An identical result would be obtained by using sed:
% sed ‘s/\”//g’ example2.dat > example2.noq
The string in single quotes indicates that double quotes should be replaced by an empty string globally in the input file. Another interesting usage of tr would be to squeeze multiple blanks between fields down to a single space character. That can be achieved by doing:

% cat example1.dat | tr -s ‘ ‘ ‘ ‘ > example1.sqz
The output file would look like:
7782 CLARK MANAGER 7839 2572.50 0.20 10
7839 KING PRESIDENT 5850.00 10
7654 MARTIN SALESMAN 7698 1894.00 0.15 30

INSERTING CHARACTERS INTO THE DATA FILE
A typical situation in which you may need to insert characters into the datafile would be to convert a fixed position data file into a delimited one. The data file in Example 1 is a fixed position one. To convert it into a file delimited by commas, you would enter
% cat example1.dat | tr -s ‘ ‘ ‘,’ > example1.dlm
and obtain
7782,CLARK,MANAGER,7839,2572.50,0.20,10
7839,KING,PRESIDENT,5850.00,10
7654,MARTIN,SALESMAN,7698,1894.00,0.15,30

MERGING DIFFERENT FILES INTO A SINGLE DATA FILE
Merging can be done by using “paste”. This command allows you to specify a list of files to be merged and the character(s) to be used as delimiter(s). For instance, to merge the data files in Examples 1 and 2, you may enter:
% paste -d’ ‘ example1.dat example2.dat > example.mrg
where “-d’ ‘” specifies a blank character as the delimiter between records being merged and example.mrg is the merged output file:
7782 CLARK MANAGER 7839 2572.50 0.20 10 12,RESEARCH,”SARATOGA”

Set tasks:
**a.** In the data-file text, what does "-d' '" specify in the paste command?
**b.** Pick up the data-file text right after its final line and keep going in the same style.

Recorded information:
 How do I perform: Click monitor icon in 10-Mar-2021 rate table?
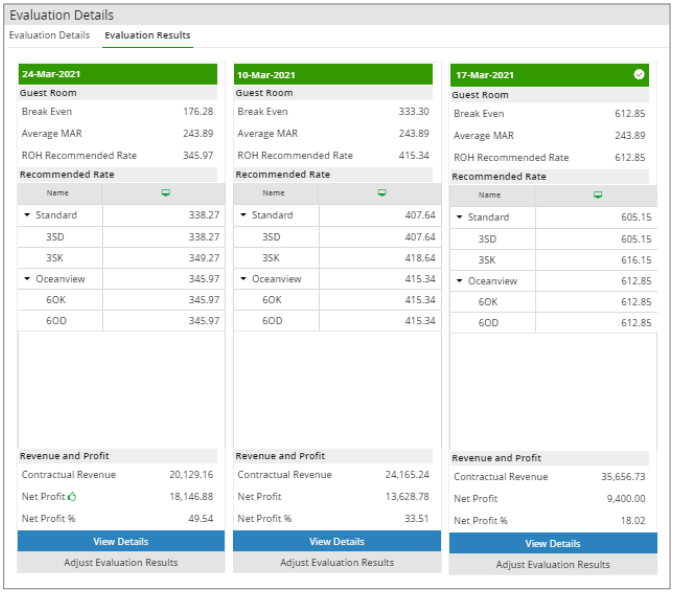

Written responses:
**a.** It specifies a blank character as the delimiter between the records being merged.

**b.**
7839 KING PRESIDENT 5850.00 10 10,”ACCOUNTING”,CLEVELAND
7654 MARTIN SALESMAN 7698 1894.00 0.15 30 13,”FINANCE”,”BOSTON”

ELIMINATING DUPLICATE RECORDS/FIELDS FROM THE DATA FILE
The Unix command for this is “uniq”. It eliminates or reports consecutive lines that are identical. Because only adjacent lines are compared, you may have to use the sort utility before using uniq.
In Example1, suppose you wanted to keep only the first entry with DEPTNO = 10. The Unix command would be:
% uniq +43 example1.dat > example1.unq
The “+43” indicates that the first 43 characters in each record should be ignored for the comparison. The output file example1.unq would contain:
7782 CLARK MANAGER 7839 2572.50 0.20 10
7654 MARTIN SALESMAN 7698 1894.00 0.15 30

COUNTING THE NUMBER OF LINES IN THE DATA FILE
Use “wc”. For example:
% wc -l example1.dat
3 example1.dat
which indicates that the file contains three lines.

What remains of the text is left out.